Dataset entries:
= = = = =

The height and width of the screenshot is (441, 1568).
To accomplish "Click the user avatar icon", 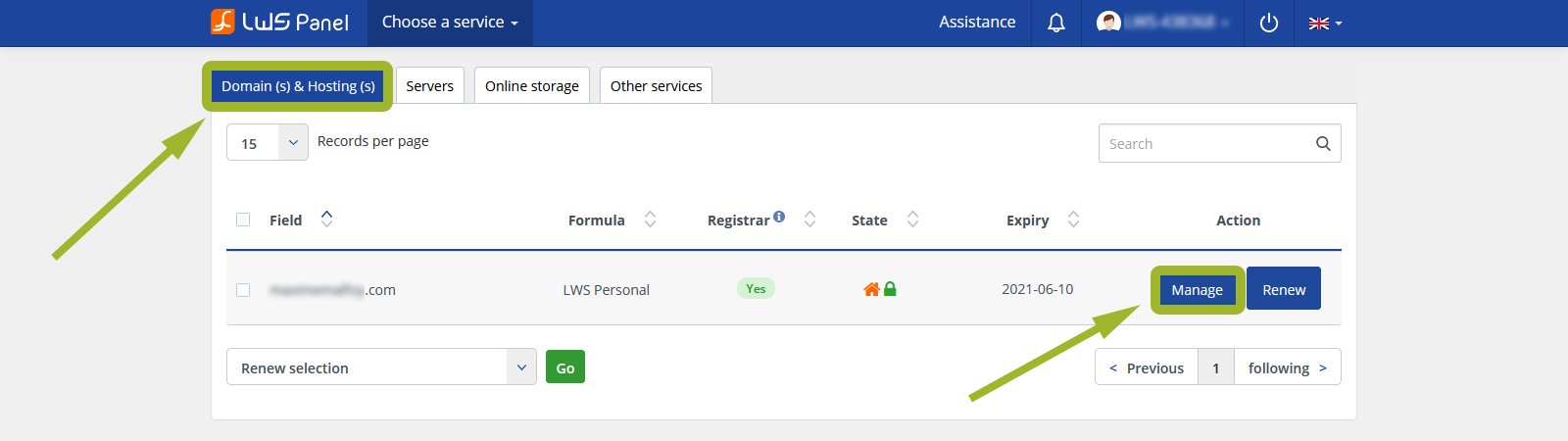I will coord(1108,22).
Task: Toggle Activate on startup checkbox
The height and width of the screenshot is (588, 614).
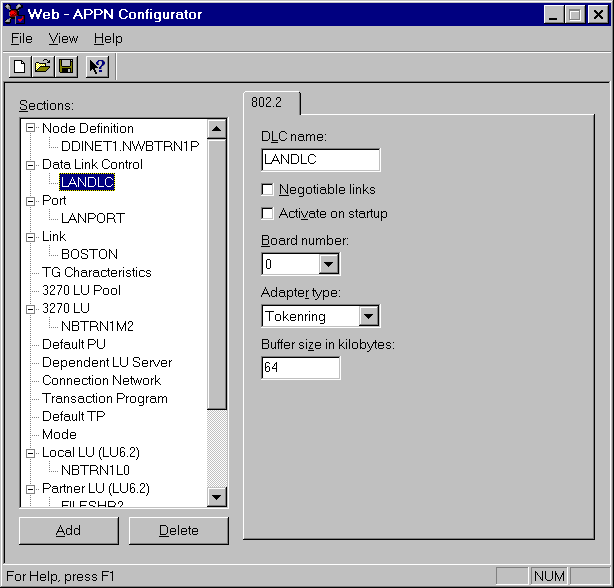Action: point(267,213)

= = = = =

Your objective:
From the line containing "The height and width of the screenshot is (588, 614)." through the last line of the records above, reproduce every line exactly, leaving out the pictures.

Task result:
The height and width of the screenshot is (588, 614).
Action: point(267,213)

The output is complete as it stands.